▸ Work request
The expected output is the full set of entries, printed exactly, without pictures.

Collected data
#####

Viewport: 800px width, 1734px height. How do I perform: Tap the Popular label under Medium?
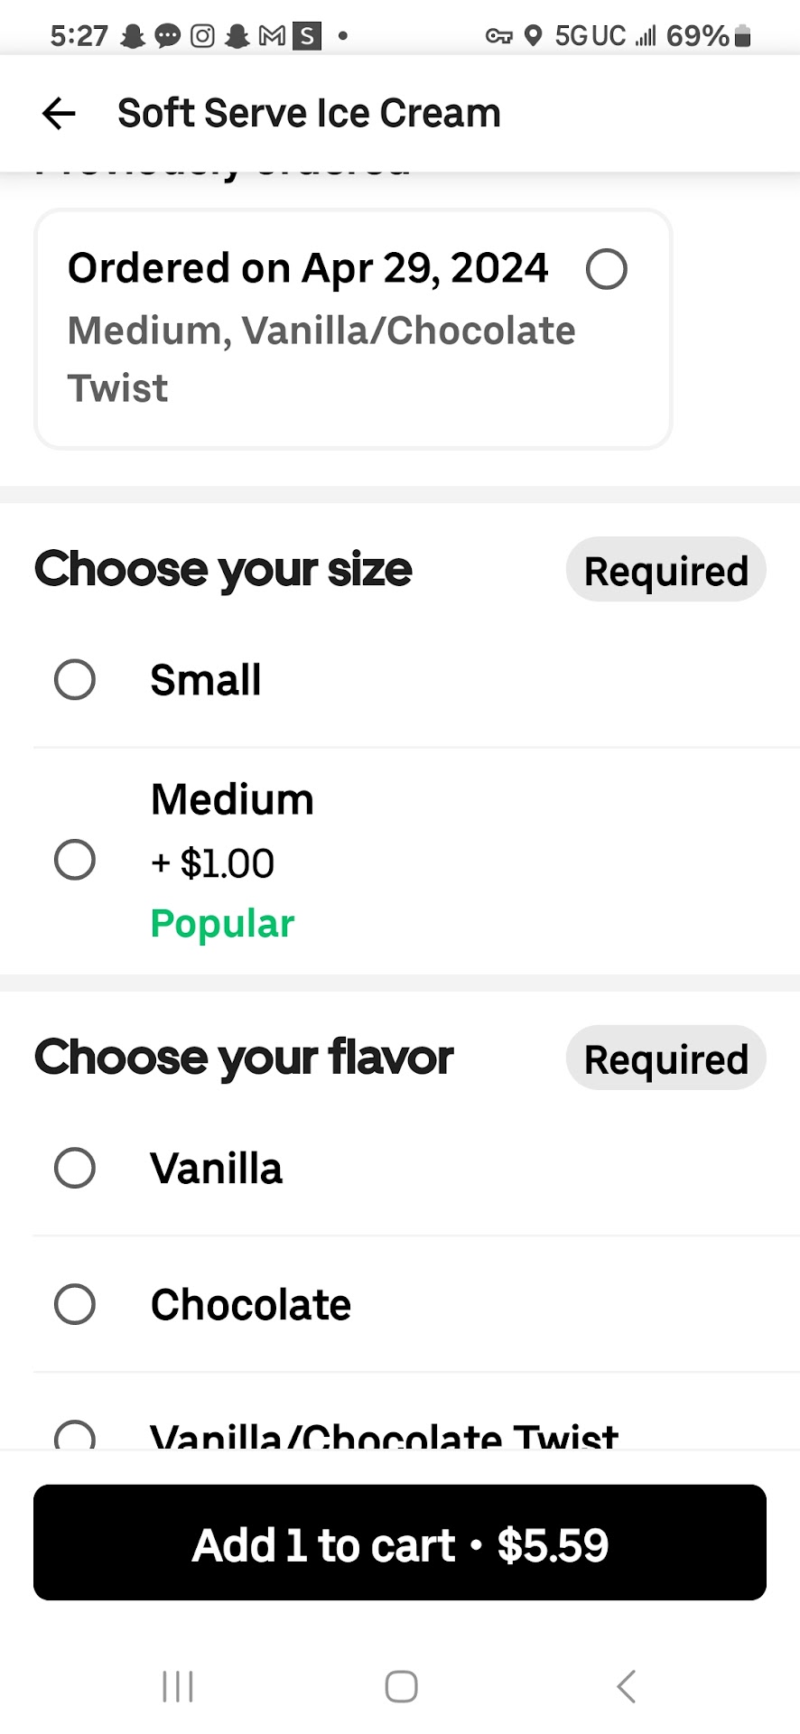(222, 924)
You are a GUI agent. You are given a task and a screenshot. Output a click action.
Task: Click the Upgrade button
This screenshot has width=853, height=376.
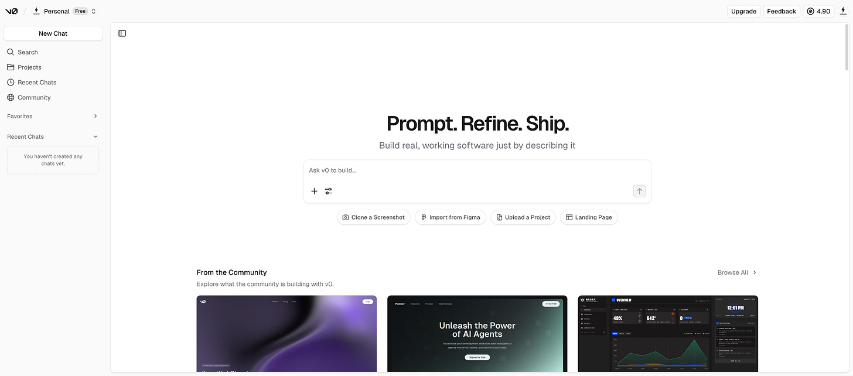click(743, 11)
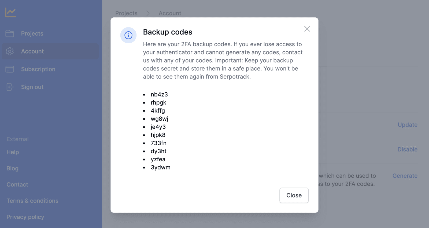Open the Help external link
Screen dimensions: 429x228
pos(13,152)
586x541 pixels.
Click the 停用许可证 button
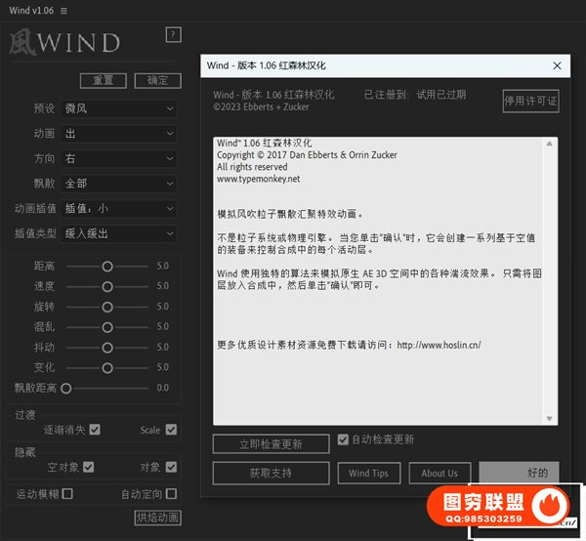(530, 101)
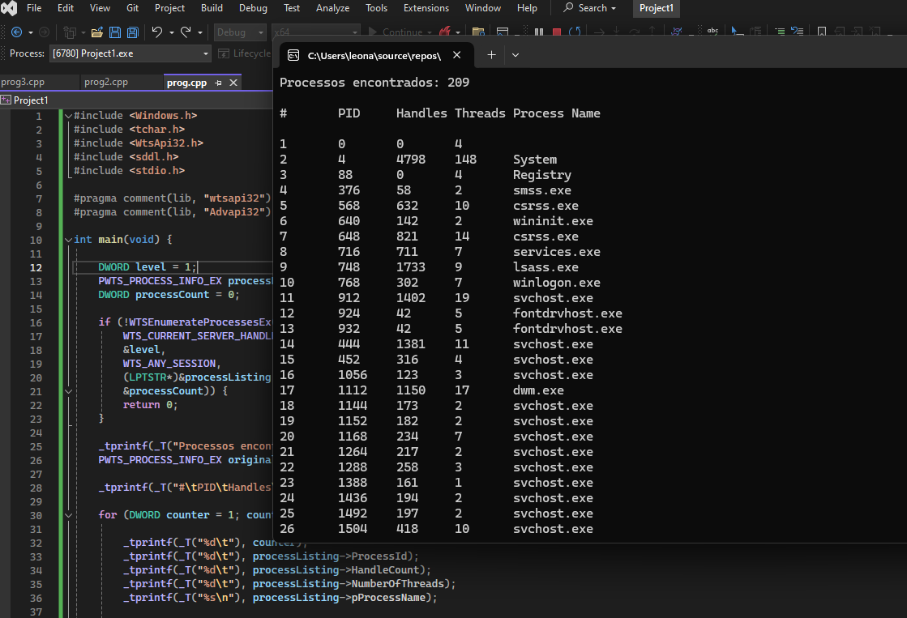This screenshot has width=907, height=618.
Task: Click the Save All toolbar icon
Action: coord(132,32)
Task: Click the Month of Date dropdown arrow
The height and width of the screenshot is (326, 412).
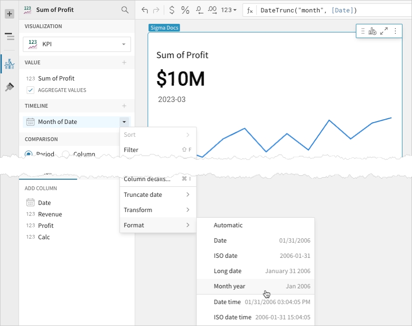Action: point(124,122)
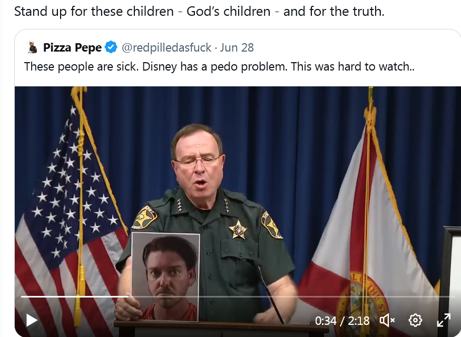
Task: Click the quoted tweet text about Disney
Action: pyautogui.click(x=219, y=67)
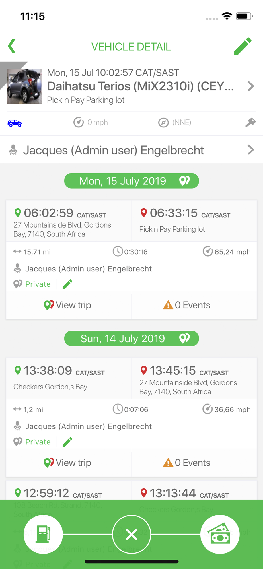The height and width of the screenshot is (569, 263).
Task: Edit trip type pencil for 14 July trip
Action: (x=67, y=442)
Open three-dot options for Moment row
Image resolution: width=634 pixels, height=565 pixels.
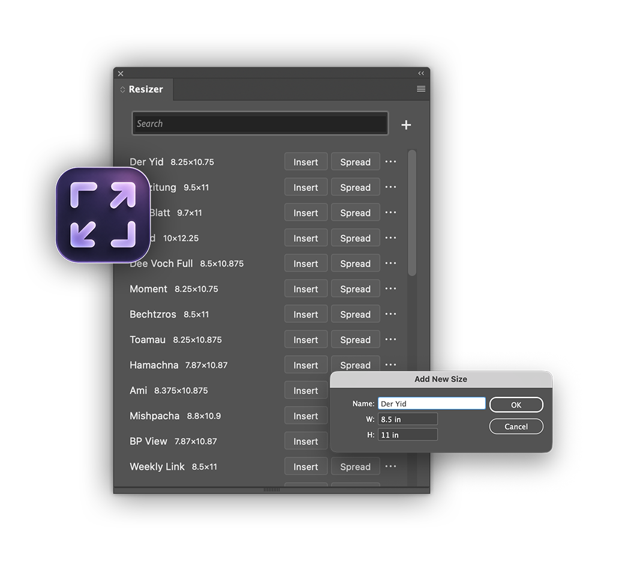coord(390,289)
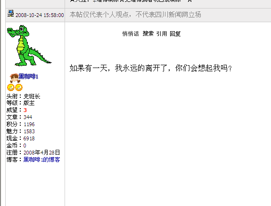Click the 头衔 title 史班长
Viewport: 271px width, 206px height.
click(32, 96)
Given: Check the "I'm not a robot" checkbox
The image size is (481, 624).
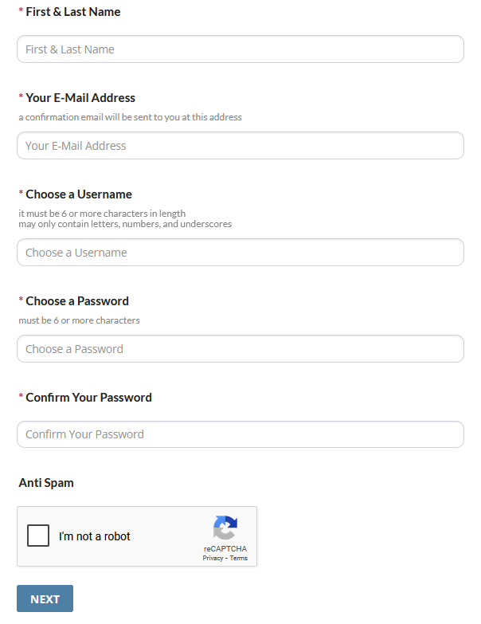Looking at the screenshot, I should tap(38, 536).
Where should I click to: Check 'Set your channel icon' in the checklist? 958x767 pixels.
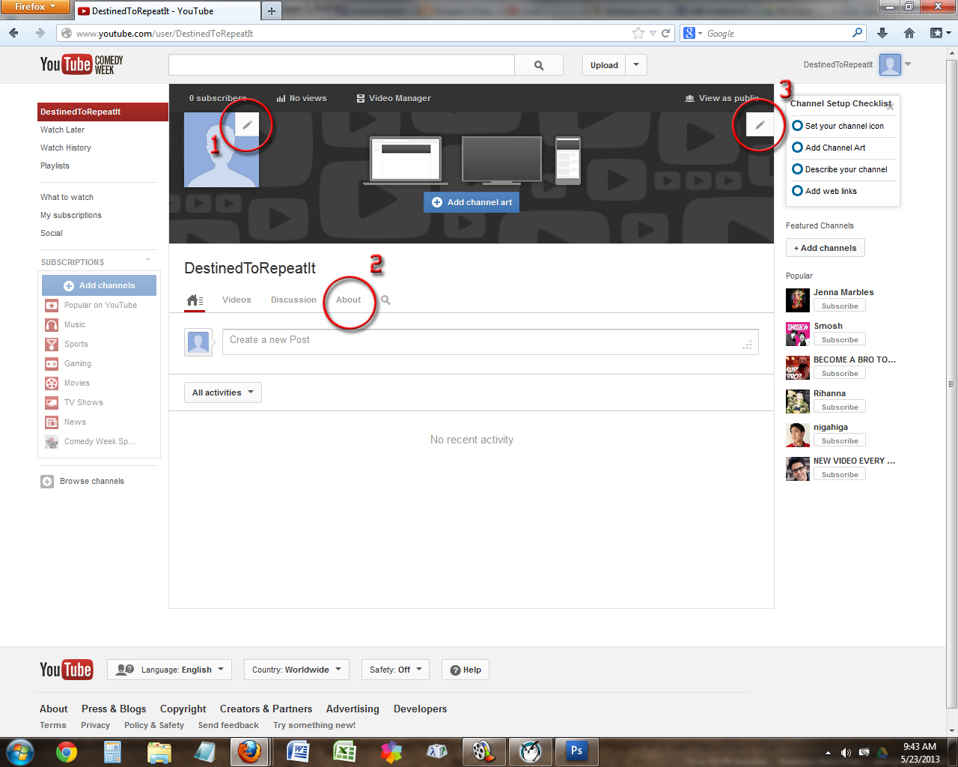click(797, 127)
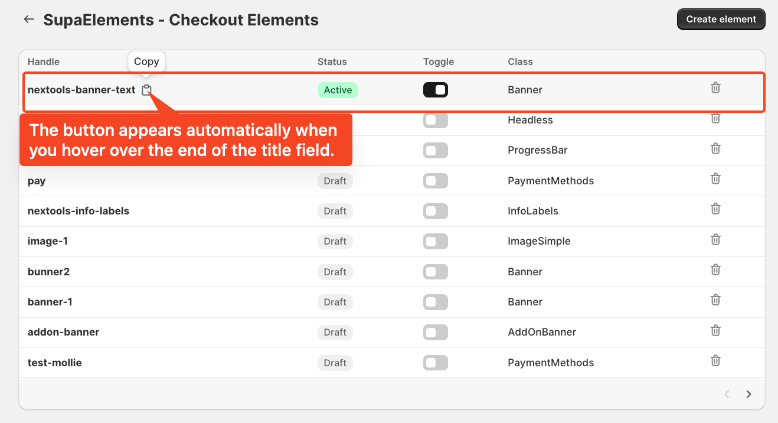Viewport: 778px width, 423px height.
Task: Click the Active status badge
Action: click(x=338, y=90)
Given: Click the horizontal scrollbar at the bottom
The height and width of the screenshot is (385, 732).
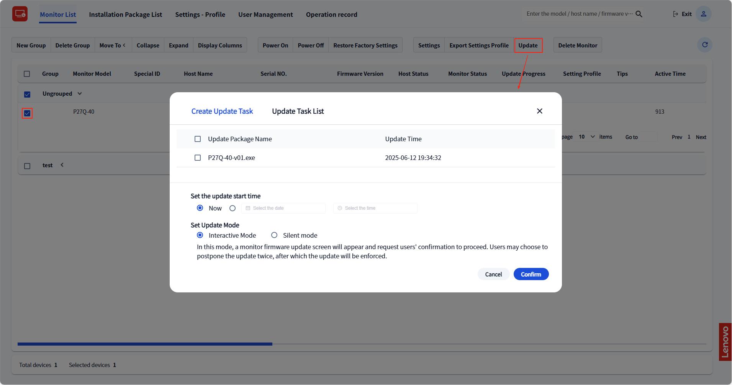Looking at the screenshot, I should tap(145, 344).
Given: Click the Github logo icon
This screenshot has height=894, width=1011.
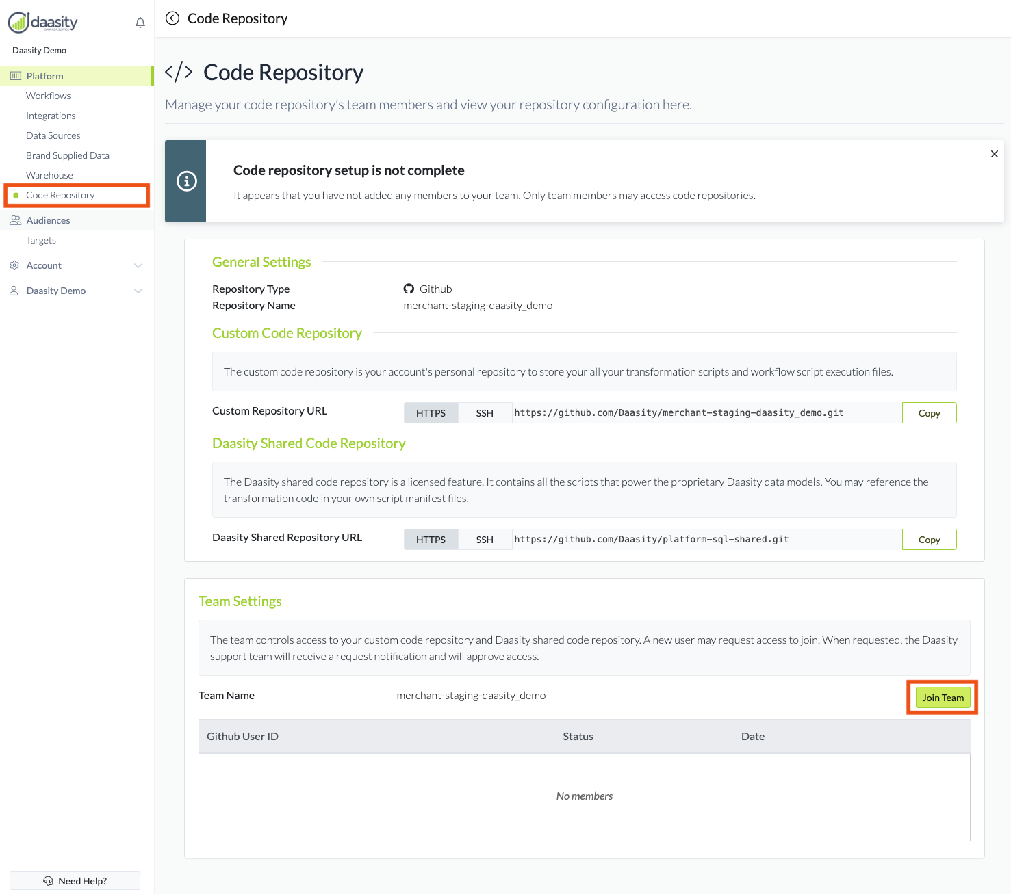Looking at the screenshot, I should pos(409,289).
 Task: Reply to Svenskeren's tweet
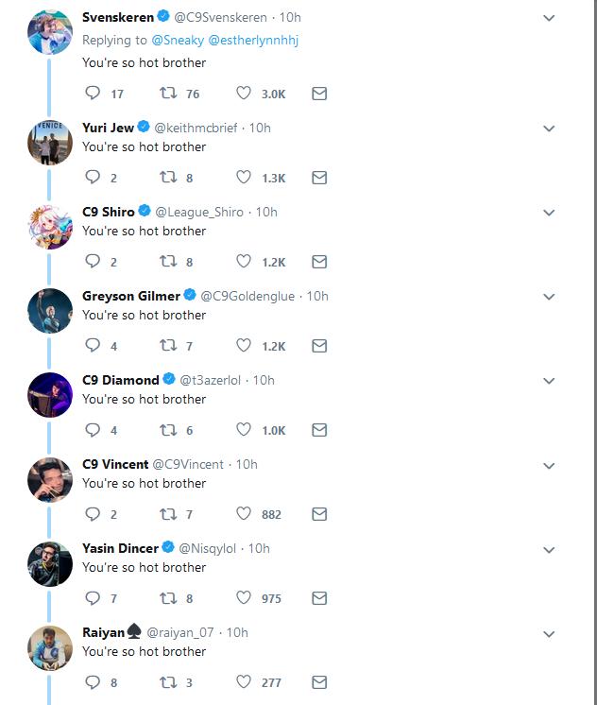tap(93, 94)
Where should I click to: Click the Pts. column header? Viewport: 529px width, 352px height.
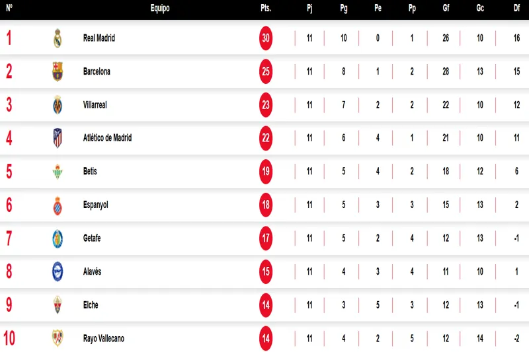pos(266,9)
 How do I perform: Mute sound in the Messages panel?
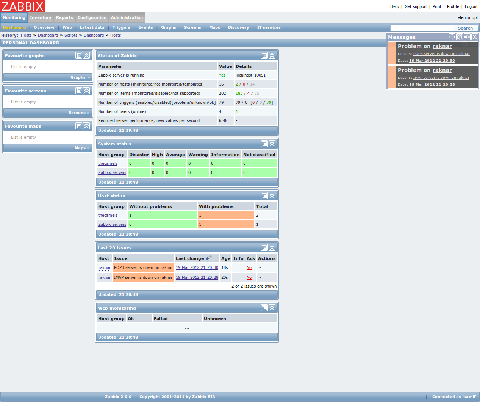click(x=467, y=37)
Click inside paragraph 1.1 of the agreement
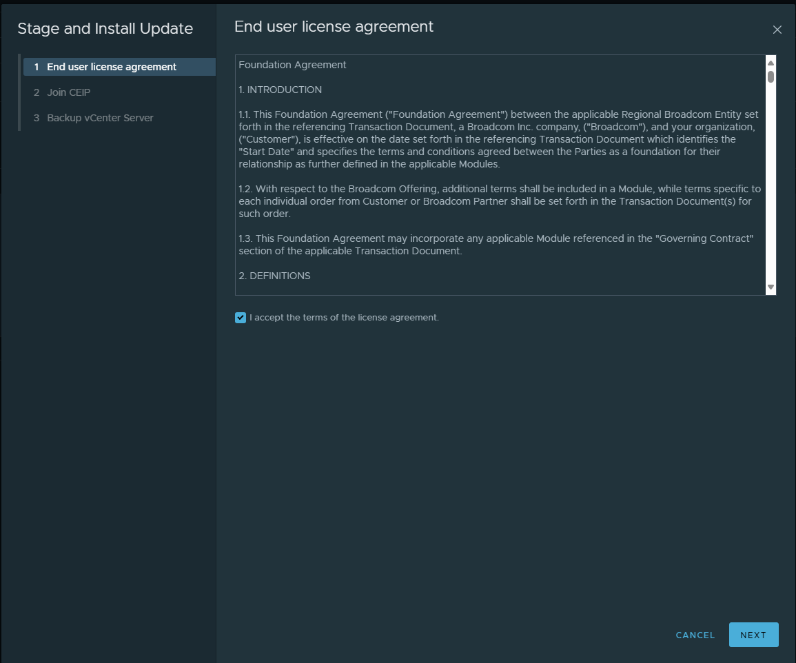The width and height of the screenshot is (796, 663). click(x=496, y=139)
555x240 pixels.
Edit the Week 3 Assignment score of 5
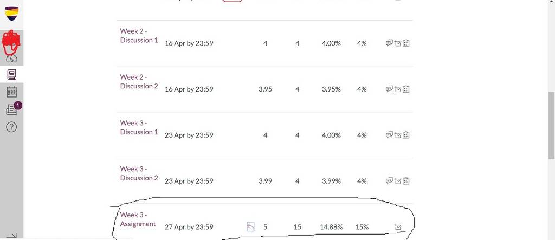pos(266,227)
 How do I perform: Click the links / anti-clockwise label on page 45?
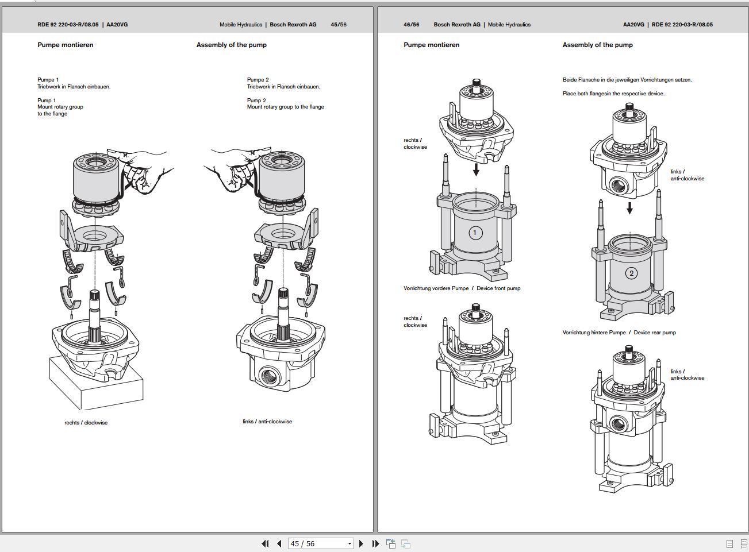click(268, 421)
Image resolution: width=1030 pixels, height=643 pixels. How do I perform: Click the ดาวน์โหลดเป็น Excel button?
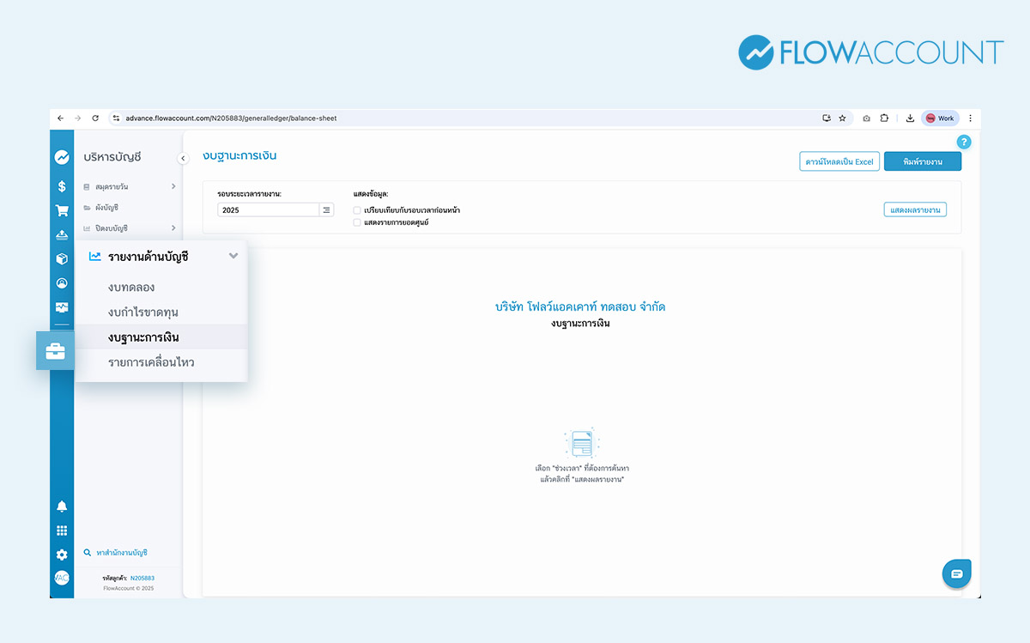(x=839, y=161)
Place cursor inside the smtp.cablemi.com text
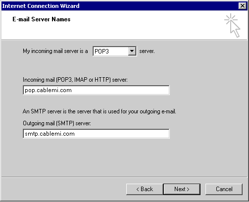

#####

▸ Answer section
Viewport: 800px width, 1734px height. How do I perform: Tap the Popular label under Medium?
(222, 924)
You are a GUI agent. You are given a task and a screenshot. Output a click action.
Task: Click the Upgrade button
This screenshot has width=853, height=376.
click(743, 11)
Open the Help external link
Screen dimensions: 429x228
pos(13,152)
586x541 pixels.
Click the 停用许可证 button
(530, 101)
This screenshot has width=907, height=618.
Task: Click the Save All toolbar icon
Action: coord(132,32)
Task: Click the Month of Date dropdown arrow
The height and width of the screenshot is (326, 412).
Action: point(124,122)
Task: Click the quoted tweet text about Disney
Action: pyautogui.click(x=219, y=67)
The height and width of the screenshot is (569, 263).
Task: Edit trip type pencil for 14 July trip
Action: (x=67, y=442)
Open three-dot options for Moment row
Image resolution: width=634 pixels, height=565 pixels.
coord(390,289)
Click the 头衔 title 史班长
Viewport: 271px width, 206px height.
click(32, 96)
Given: Check the "I'm not a robot" checkbox
The image size is (481, 624).
Looking at the screenshot, I should tap(38, 536).
Where should I click to: Check 'Set your channel icon' in the checklist? 958x767 pixels.
click(797, 127)
Viewport: 778px width, 423px height.
Task: Click the Active status badge
Action: click(x=338, y=90)
Given: Click the horizontal scrollbar at the bottom
The height and width of the screenshot is (385, 732).
Looking at the screenshot, I should tap(145, 344).
Given: Click the Github logo icon
This screenshot has height=894, width=1011.
Looking at the screenshot, I should pos(409,289).
 Task: Reply to Svenskeren's tweet
tap(93, 94)
Where should I click to: Click the Pts. column header? Viewport: 529px width, 352px height.
pos(266,9)
 How do I perform: Mute sound in the Messages panel?
click(x=467, y=37)
Click inside paragraph 1.1 of the agreement
The width and height of the screenshot is (796, 663). click(x=496, y=139)
555x240 pixels.
Edit the Week 3 Assignment score of 5
pos(266,227)
 How do I perform: Click the links / anti-clockwise label on page 45?
click(268, 421)
Image resolution: width=1030 pixels, height=643 pixels. How do I perform: Click the ดาวน์โหลดเป็น Excel button?
(x=839, y=161)
Place cursor inside the smtp.cablemi.com text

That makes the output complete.